Ilyass Omari a depuis le début été le mécano du PAM. Homme de l’ombre, c’est lui qui a recruté les gauchistes en déshérence, les notables même sulfureux et amalgamé l’ensemble. Un jour, il a décidé de quitter l’ombre pour la lumière et a pris la direction du parti. Combiné à son échec, relatif, face à Benkirane, c’est sûrement ce qui a précipité sa chute. Il a été totalement débranché, de manière opaque, obligé de quitter tous ses mandats et de se retirer de la vie publique, alors qu’il pensait avoir des proximités qui le rendaient intouchable. Il apprend à ses dépens que le makhzen n’a pas de proches, mais juste des larbins utilisés puis jetés comme des mouchoirs.

Quelle stratégie ?

Le PAM c’est tout de même plus de 100 parlementaires. Il ne peut pas envisager de se saborder parce que son mécano a été viré. Mais alors apparaissent les contradictions et la fragilité de l’ensemble. C’est sur le clivage contre le PJD que l’édifice tenait. Mais ce discours cachait mal les querelles intestines. Elles ont éclaté entre Benchamach et Akhchichen, secondé par Samir Goudar. Celui-ci est un politicien professionnel, puisqu’il n’a aucun parcours professionnel probant et il en vit très bien. Cela lui permet d’entrevoir une carrière semblable à celle de Omari

Le congrès ne doit pas uniquement trancher la question d’organisation, renouveler la direction, choisir entre 5 candidats venus d’horizons très différents. Il doit situer politiquement le parti, le positionnement barrage aux islamistes ne fonctionne pas et une autre alternative, le RNI pose ses jalons.

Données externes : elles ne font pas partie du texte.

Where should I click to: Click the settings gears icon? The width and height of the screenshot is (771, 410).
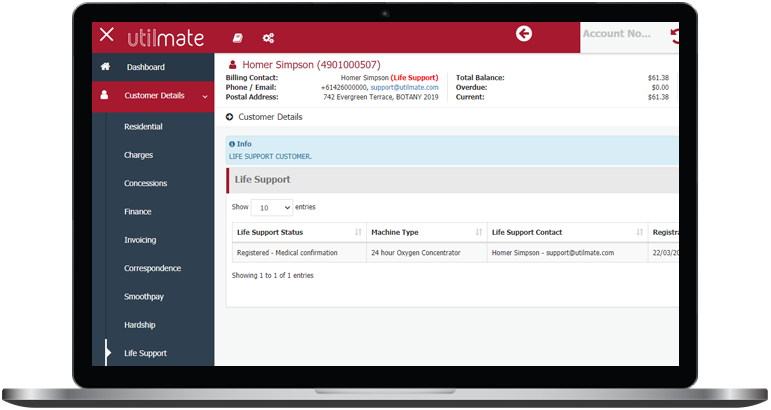pos(268,38)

Le PAM aura plusieurs écueils à dépasser avant les élections. D’abord sauvegarder une certaine forme d’unité, une multiplication des défections lui serait fatale. Ensuite gommer l’image d’un parti téléguidé par la main invisible… Enfin et surtout, rechercher des alliances claires. Cela fait beaucoup de chantiers. 

Le pire n’étant jamais sûr, le PAM pourrait y arriver. S’il se normalise, trouve un discours libéral-social, s’active positivement, il pourrait être utile à un rééquilibrage de la carte politique. Son rêve de parti dominant n’est qu’une chimère, qu’Ilyass et ses commanditaires ont fait miroiter.